A Neural Markovian Multiresolution Image Labeling Algorithm
This addresses image labeling for computer vision systems, offering a concurrent approach that may provide valuable information for higher-level vision, though it appears incremental as it builds on existing MRF methods.
The paper tackles the problem of image labeling by proposing the MCV algorithm, which concurrently performs segmentation and classification using a Markov random field model and outputs a sequence of partitions, with evaluation showing very good results.

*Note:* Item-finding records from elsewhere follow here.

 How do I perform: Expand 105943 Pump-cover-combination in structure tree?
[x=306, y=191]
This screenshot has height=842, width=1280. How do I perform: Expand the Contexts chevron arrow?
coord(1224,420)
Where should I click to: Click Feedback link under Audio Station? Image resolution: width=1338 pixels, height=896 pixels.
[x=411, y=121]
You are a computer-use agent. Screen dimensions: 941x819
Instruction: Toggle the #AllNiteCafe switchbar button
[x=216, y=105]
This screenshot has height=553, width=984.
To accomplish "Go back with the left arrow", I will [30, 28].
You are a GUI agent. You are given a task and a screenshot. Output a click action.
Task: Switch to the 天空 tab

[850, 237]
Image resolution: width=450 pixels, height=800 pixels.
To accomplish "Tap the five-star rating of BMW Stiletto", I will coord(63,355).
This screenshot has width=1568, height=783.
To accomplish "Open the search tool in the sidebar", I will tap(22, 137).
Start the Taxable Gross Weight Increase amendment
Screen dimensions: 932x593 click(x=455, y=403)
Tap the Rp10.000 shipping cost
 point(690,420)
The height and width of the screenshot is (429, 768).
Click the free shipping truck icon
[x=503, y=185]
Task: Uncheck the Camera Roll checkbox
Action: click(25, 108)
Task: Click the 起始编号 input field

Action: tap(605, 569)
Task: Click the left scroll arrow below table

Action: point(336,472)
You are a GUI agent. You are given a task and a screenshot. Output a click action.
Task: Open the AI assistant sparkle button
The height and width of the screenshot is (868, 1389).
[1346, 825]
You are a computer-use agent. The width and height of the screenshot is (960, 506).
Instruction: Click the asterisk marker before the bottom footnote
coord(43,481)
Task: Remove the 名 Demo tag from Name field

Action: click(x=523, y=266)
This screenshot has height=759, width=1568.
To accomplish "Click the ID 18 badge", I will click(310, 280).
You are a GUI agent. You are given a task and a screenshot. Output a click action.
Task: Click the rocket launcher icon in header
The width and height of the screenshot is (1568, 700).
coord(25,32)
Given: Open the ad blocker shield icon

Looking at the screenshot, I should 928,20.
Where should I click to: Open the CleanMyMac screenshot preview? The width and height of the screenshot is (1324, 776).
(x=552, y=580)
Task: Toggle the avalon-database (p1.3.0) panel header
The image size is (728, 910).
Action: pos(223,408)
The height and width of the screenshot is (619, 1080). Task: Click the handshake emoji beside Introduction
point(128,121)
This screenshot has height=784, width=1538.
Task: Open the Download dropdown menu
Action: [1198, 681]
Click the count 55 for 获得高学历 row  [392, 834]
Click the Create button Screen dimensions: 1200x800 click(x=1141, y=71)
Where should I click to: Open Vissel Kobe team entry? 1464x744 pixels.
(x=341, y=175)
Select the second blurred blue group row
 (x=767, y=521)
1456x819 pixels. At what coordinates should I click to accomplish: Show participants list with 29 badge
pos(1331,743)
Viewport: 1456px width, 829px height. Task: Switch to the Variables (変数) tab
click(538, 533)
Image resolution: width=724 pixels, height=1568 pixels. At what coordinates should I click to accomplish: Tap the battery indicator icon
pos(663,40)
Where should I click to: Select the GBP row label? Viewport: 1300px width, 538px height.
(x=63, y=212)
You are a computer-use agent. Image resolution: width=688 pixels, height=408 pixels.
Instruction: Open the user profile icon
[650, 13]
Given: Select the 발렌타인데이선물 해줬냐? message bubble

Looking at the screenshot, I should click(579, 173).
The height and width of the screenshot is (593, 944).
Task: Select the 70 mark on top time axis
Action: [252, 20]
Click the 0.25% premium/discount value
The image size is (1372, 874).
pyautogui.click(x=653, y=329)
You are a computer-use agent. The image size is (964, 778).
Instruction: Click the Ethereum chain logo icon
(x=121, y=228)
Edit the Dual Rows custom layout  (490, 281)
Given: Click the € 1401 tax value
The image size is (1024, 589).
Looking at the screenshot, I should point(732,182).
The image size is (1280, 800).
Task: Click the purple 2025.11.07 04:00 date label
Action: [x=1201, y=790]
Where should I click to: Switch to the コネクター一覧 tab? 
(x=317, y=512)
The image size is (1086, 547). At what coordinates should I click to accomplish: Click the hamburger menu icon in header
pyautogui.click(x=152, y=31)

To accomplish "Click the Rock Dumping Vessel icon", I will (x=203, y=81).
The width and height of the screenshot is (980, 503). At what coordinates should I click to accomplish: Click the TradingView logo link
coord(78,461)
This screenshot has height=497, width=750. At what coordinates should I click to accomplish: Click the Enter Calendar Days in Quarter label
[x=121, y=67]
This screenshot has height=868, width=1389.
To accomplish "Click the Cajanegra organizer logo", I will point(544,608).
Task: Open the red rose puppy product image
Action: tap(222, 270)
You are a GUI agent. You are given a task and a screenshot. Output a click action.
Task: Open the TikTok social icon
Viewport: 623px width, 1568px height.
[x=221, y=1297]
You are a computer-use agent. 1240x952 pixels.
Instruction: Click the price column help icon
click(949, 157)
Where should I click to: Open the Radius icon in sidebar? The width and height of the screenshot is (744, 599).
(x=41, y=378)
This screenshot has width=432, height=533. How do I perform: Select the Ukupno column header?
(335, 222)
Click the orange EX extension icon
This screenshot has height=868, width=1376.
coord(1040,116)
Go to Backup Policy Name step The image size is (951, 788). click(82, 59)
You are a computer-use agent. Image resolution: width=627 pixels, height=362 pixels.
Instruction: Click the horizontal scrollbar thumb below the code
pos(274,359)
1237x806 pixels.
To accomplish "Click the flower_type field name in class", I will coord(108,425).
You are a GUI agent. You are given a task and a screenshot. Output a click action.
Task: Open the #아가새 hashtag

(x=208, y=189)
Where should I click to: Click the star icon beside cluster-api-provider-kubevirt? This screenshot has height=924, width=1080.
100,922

This paper describes the results of formally evaluating the MCV (Markov concurrent vision) image labeling algorithm which is a (semi-) hierarchical algorithm commencing with a partition made up of single pixel regions and merging regions or subsets of regions using a Markov random field (MRF) image model. It is an example of a general approach to computer vision called concurrent vision in which the operations of image segmentation and image classification are carried out concurrently. While many image labeling algorithms output a single partition, or segmentation, the MCV algorithm outputs a sequence of partitions and this more elaborate structure may provide information that is valuable for higher level vision systems. With certain types of MRF the component of the system for image evaluation can be implemented as a hardwired feed forward neural network. While being applicable to images (i.e. 2D signals), the algorithm is equally applicable to 1D signals (e.g. speech) or 3D signals (e.g. video sequences) (though its performance in such domains remains to be tested). The algorithm is assessed using subjective and objective criteria with very good results.